** Problem description **
Starting at the line that contains "Screen dimensions: 895x1699", write out every line through the last one in the records below, word for word. Leave out any pictures.

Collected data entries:

==========

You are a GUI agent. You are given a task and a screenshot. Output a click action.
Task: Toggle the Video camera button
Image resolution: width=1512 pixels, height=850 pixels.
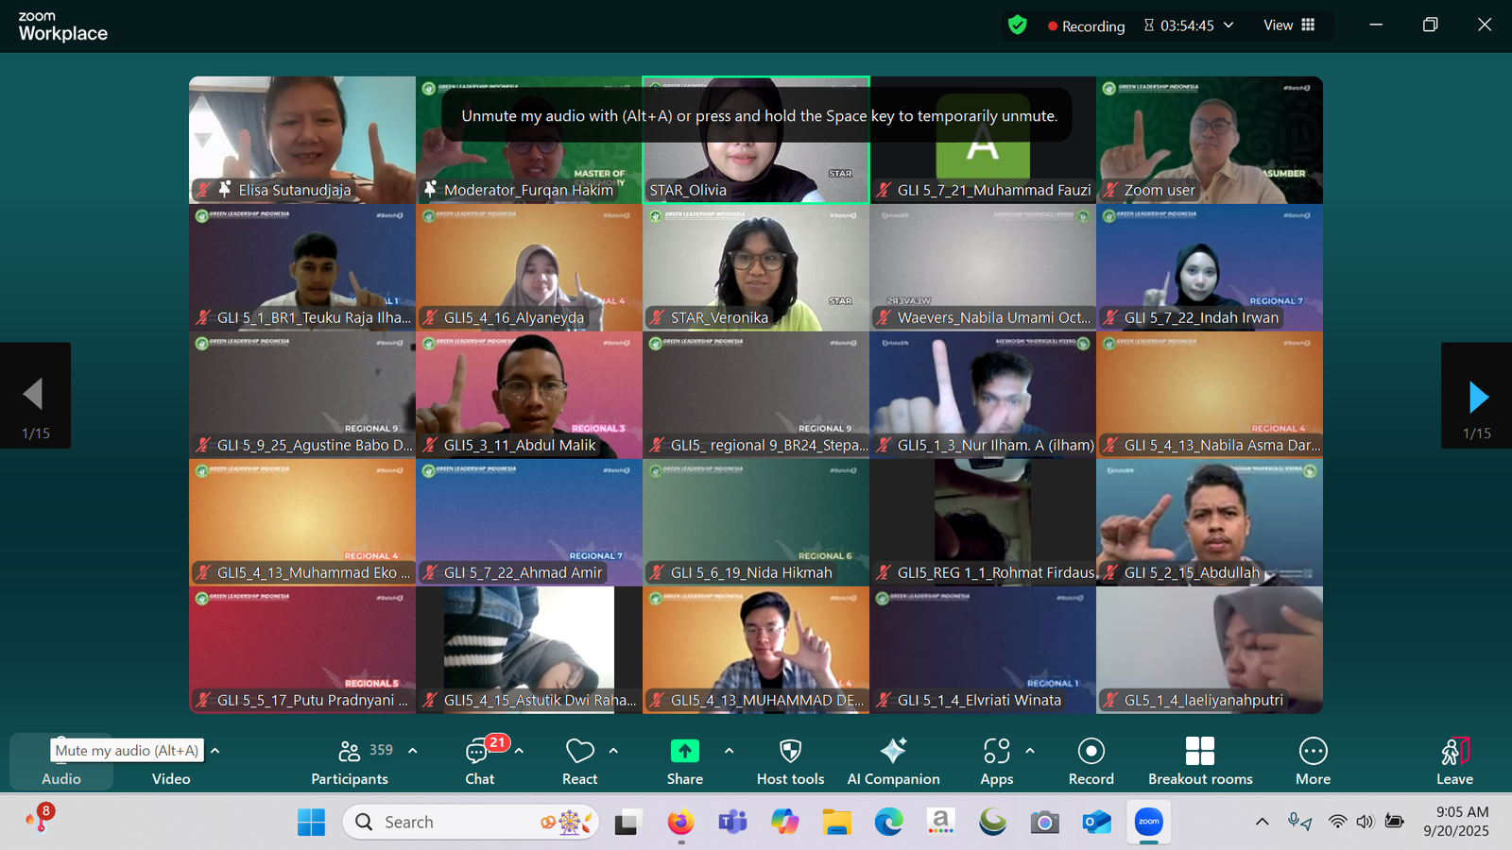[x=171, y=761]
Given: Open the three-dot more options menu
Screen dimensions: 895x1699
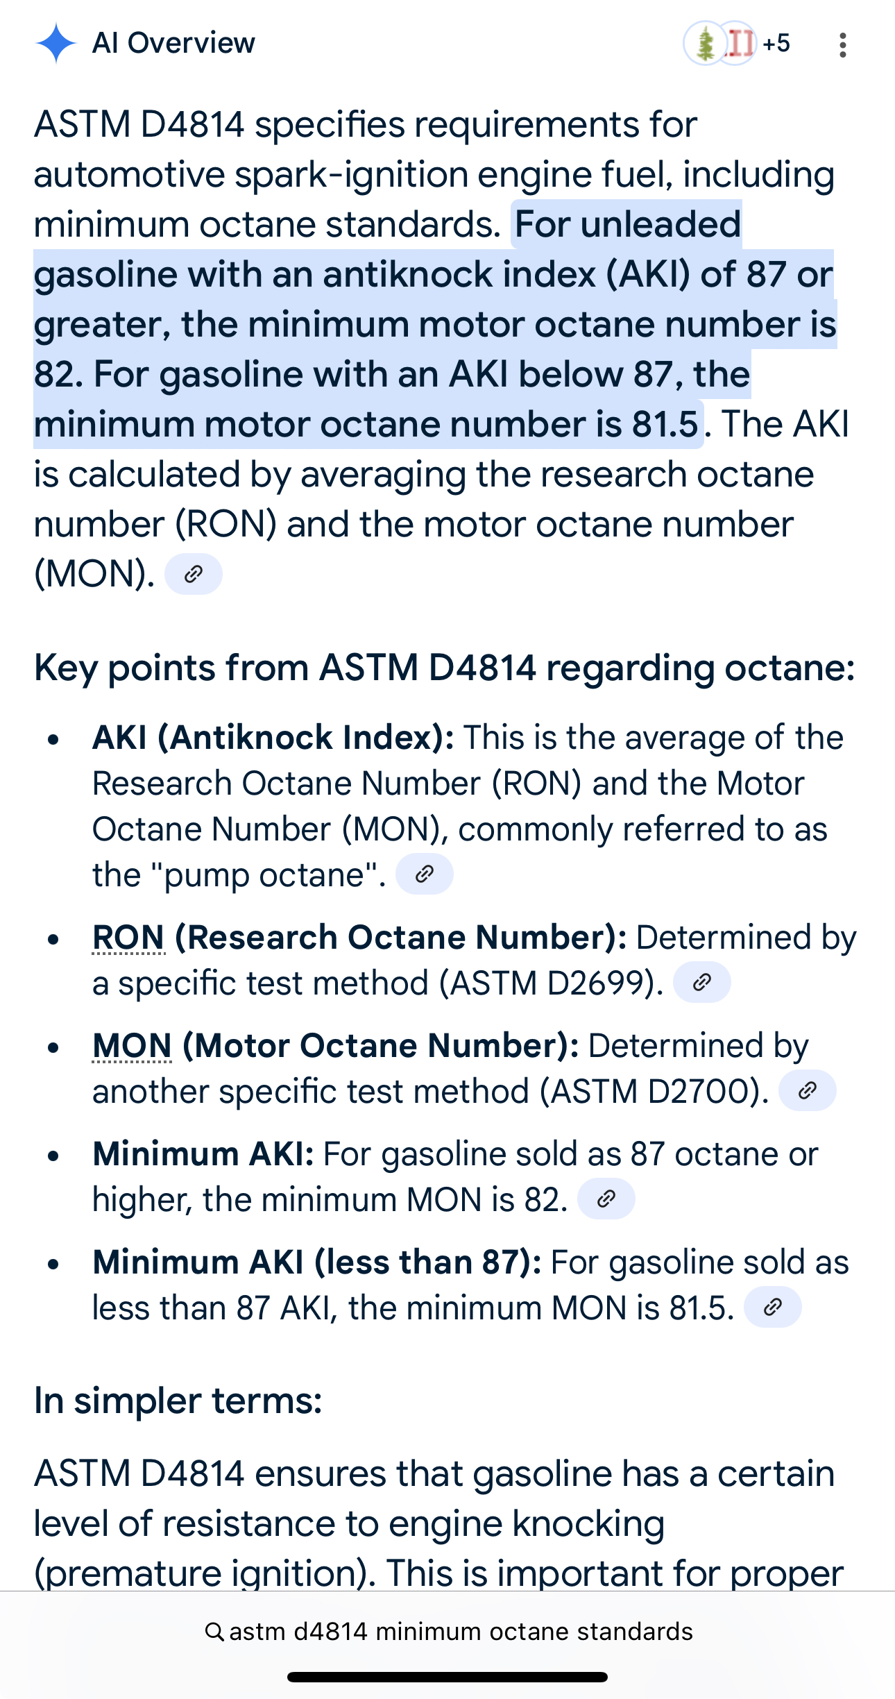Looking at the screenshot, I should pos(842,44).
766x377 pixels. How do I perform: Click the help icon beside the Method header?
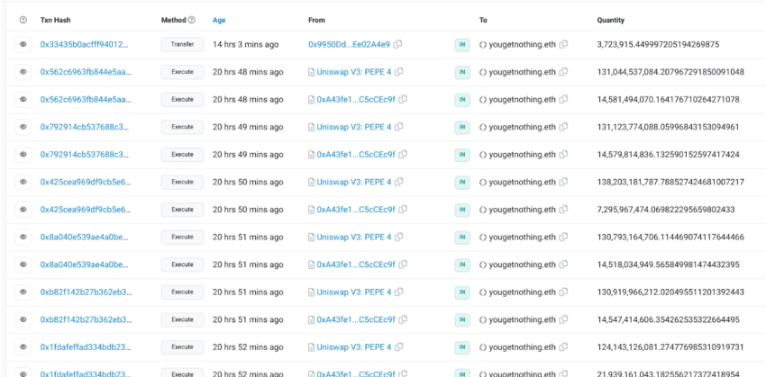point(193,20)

==========

** Solution **
Screen dimensions: 895x1699
Looking at the screenshot, I should pos(842,44).
766x377 pixels. How do I perform: Click the help icon beside the Method header?
point(193,20)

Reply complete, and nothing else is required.